Ik heb in de afgelopen zomertijd afscheid moeten nemen van twee dierbare mensen. Beiden overleden geheel onverwacht. En mij schoten de regels te binnen uit een gedicht van Ad den Besten dat in het oude liedboek voor de kerken (u weet wel, met die rode kaft) als nummer 29 terug te vinden is. Daarin onder meer onderstaande regels:
Onverhoeds is mij ontnomen ’t veilig huis van mijn bestaan. Ach, ik moet tot in mijn dromen ’t roofdier van mijn angst weerstaan.

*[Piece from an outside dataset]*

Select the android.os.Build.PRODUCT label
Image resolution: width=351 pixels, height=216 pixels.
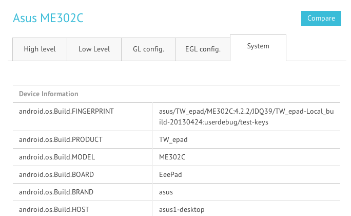pos(61,140)
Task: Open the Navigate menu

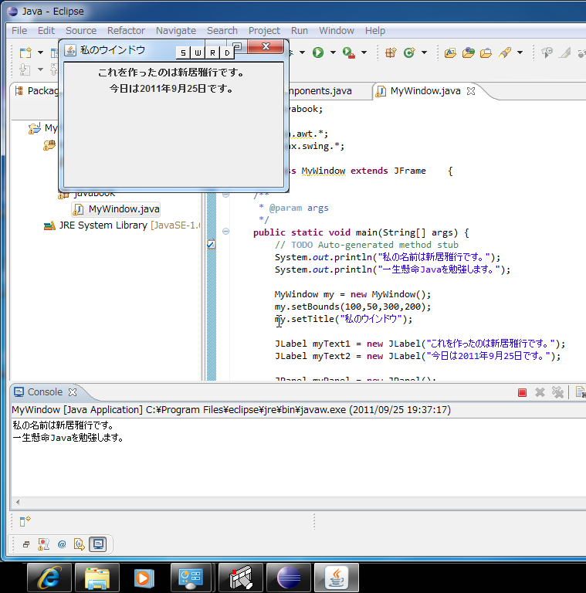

Hier zijn allerlei vragen bij te stellen. Zoals: wie ontneemt mij dat veilig huis dan? En waarom de een ‘onverhoeds’, de ander na lang ondraaglijk lijden, weer een ander rustig en sereen? Allemaal vragen waarop we geen antwoorden paraat hebben, maar die altijd weer opkomen. Los daarvan: het kan dus ‘onverhoeds’ gebeurd zijn. En in navolging van de vriend die afgelopen maand onverhoeds het veilig huis van zijn aards bestaan moest prijsgeven, heb ik me tijdens mijn vakantie met tegenzin gezet aan het schrijven van een soort “handreiking aan mijn nabestaanden”. Niet dat ik straks postuum de regie tot in de puntjes wil voeren. Maar volgens mij helpt het, wanneer zij in de ontreddering die mijn - al dan niet onverhoeds -verscheiden teweeg zal brengen, een paar richtlijnen hebben, een paar do’s en don’ ts. Zodat ze hopelijk enige rust vinden in de overtuiging dat ze in een aantal zaken rond de uitvaart “in mijn geest” handelen. Het kostte me moeite om me aan het schrijven van dat document te zetten. Maar nu het hoge woord eruit is en vrouw en kinderen erover beschikken, geeft het ook me ook enige voldoening. Ik deed het met tegenzin, maar uit liefde. Misschien iets ter navolging?